Phase 1. Clinician survey: describing current clinical practice
Sixty-five participants with ≥ 2 years working with children with AMC (28 occupational therapists, 37 physical therapists) from nine countries reported on the preferred assessments and interventions used within the areas applicable to their practice. Stretching of upper and lower limbs was the most used intervention. Other frequently used intervention approaches included strengthening, the use of orthotics, positioning, activity-based training, and assistive devices for self-care and mobility. Detailed results are reported by Cachecho and colleagues [20].
Phase 2. Developing recommendations
Sixteen recommendations on early intervention and motor development, interventions targeting muscle and joint function, orthotics, mobility training and assistive equipment, participation in areas of life (self-care, school, work, leisure, domestic and social), pain management, psychosocial wellbeing, and perioperative rehabilitation were developed. The final version of these recommendations is found in Table 3 and detailed in the Supplementary file 2.
Phase 3. Consensus building
Forty-one responses were recorded in round 1 and 37 in round 2. Demographic information of participants in both rounds are summarized in Table 2. Of the 41 participants in round 1, seven were individuals with lived experience, 32 were health care professionals and two were researchers.
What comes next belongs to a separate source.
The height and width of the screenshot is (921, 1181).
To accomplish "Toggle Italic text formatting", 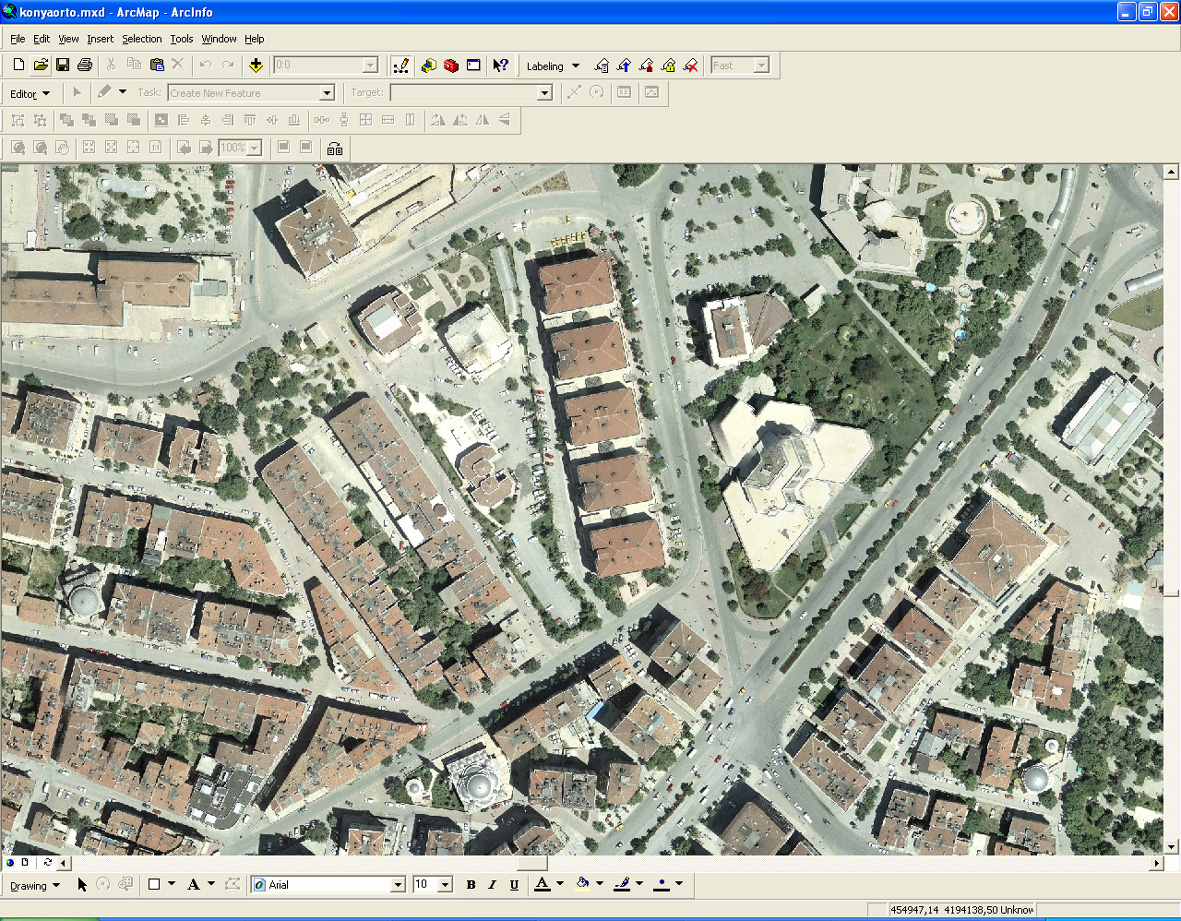I will [x=492, y=884].
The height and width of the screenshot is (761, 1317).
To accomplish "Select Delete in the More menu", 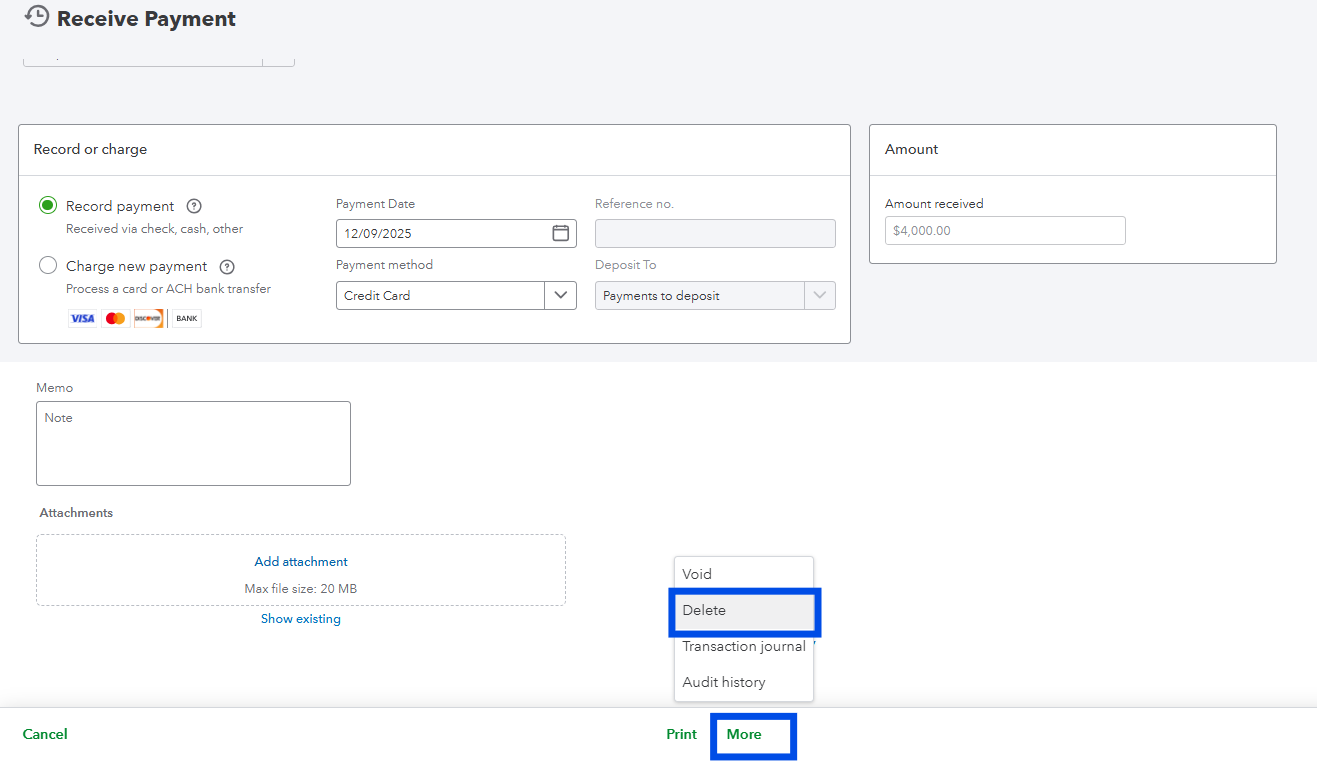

Health care professionals and researchers in round 1 reported they work in hospitals (n = 21), rehabilitation centers (n = 11), private centers (n = 3) and other sites (n = 6) (clinical research department, community school, university, national resource center, motion analysis center), some of them working in more than one setting. Of the 32 health care professionals, 27 had over 10 years of experience. Distribution in round 2 was similar.
Consensus on the 16 recommendations was achieved after two Delphi rounds. All recommendations achieved high level of agreement (mean = 96.6%) in round 1. However, due to the large variability in the level of agreement for seven of the recommendations and based on the comments provided, these were modified and sent for a second round of validation. Table 3 lists the final 16 recommendations, the percent agreement obtained, and the supporting evidence considered to develop the recommendations with their level of evidence. Additional information providing further important details for each set of recommendations, as well as a summary of the studies considered, are provided in a supplementary document (Supplementary file 2). Table 4 provides a summary of rehabilitation goals based on developmental stage.
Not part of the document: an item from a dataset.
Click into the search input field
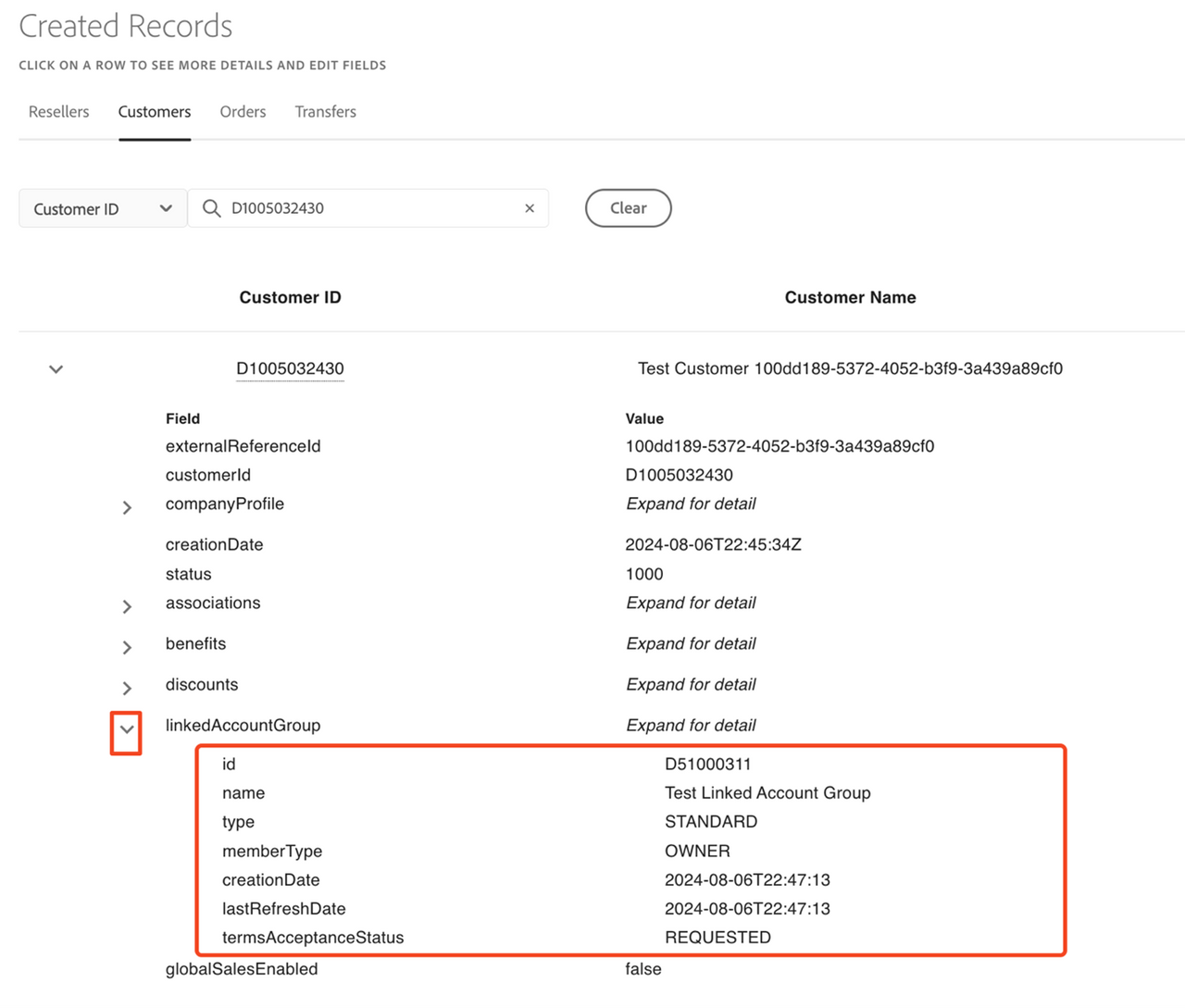Screen dimensions: 1185x1008 [370, 208]
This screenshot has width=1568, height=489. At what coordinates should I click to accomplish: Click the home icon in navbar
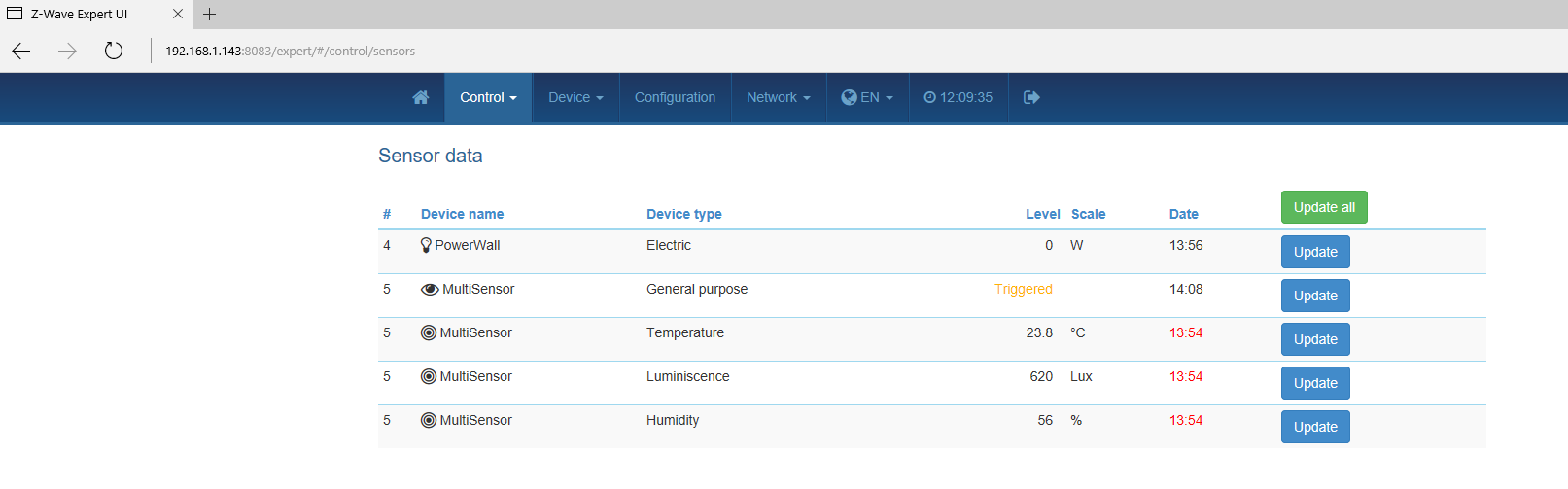421,97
Phase 4. External appraisal
The five experts were from Brazil (n = 2; Occupational Therapy/Rehabilitation Sciences and Physical Therapy/Pediatrics), Canada (n = 1; Knowledge Translation) and the United States (n = 2; Occupational Therapy and lived experience), and had between 12 and 28 years of experience in these fields. As per the external review using the AGREE-II tool, the overall quality of the rehabilitation recommendations was rated at 96.6%, ranging from 82.5% (Domain 5, applicability) to 97.8% (Domain 1, score and purpose). Only domain 5 scored below 92.1%. One expert scored two out of the 23 items below 3 out of 7; item 14 “procedure for updating the guideline is provided” (Domain 3, rigour of development) was scored a 2, and item 21 “the guideline presents monitoring and/or auditing criteria” (Domain 5, applicability) was scored 1. The research team considered the comments provided from the external appraisers and incorporated all the suggestions to ensure that the required procedures would apply.
Phase 5. Facilitators and barriers to uptake of recommendations
Rehabilitation professionals reported that training, regular team encounters, and a knowledge broker could support the implementation of the recommendations in practice. Other facilitators included the collaboration of managers and professionals in the development of the recommendations and the presentation of the recommendations in a visually appealing and easily accessible format. Some barriers included lack of time and clinical resources and difficulty adapting the recommendations. Detailed results of this phase are reported in a recent publication by McBain and colleagues [26].
Discussion
This multiphase project embedded in an iKT approach led to the development of 16 consensus-based recommendations for the rehabilitation management of children with AMC. Clinicians across several disciplines, individuals with lived experience and their families from 10 countries contributed to this effort. Similar to other rare disorders such as juvenile dermatomyositis [114] and osteogenesis imperfecta [115], we used an evidence-informed consensus process with experts across several countries to develop recommendations. More recently, individuals with lived experience in spinal muscular atrophy have also been involved in the development of consensus-based recommendations [116]. The use of the GRADE approach allowed consideration of the experience and expertise of the panel members, their values and preferences, and ascertained stakeholder’s perspectives about the advantages and disadvantages of proposed interventions while considering the available research evidence.
In order to promote the adoption of the consensus-based recommendations widely, the 16 recommendations will be translated and forwarded to patient advocacy groups as proposed by Mercuri and colleagues [116], and to rehabilitation practitioners and other potential end-users, using professional networks and publications, conferences, the internet and social media channels. Implementation of clinical recommendations, monitoring and evaluation, are essential to promote their use. Future studies should evaluate the effectiveness of the proposed recommendations to improve service delivery and patient health using appropriate designs, while considering perceived facilitators and barriers to guideline uptake in rehabilitation [26]. To this end, online learning modules pertaining to the content of the rehabilitation recommendations will be pilot-tested using a multisite cluster randomized controlled trial measuring service and patient health outcomes.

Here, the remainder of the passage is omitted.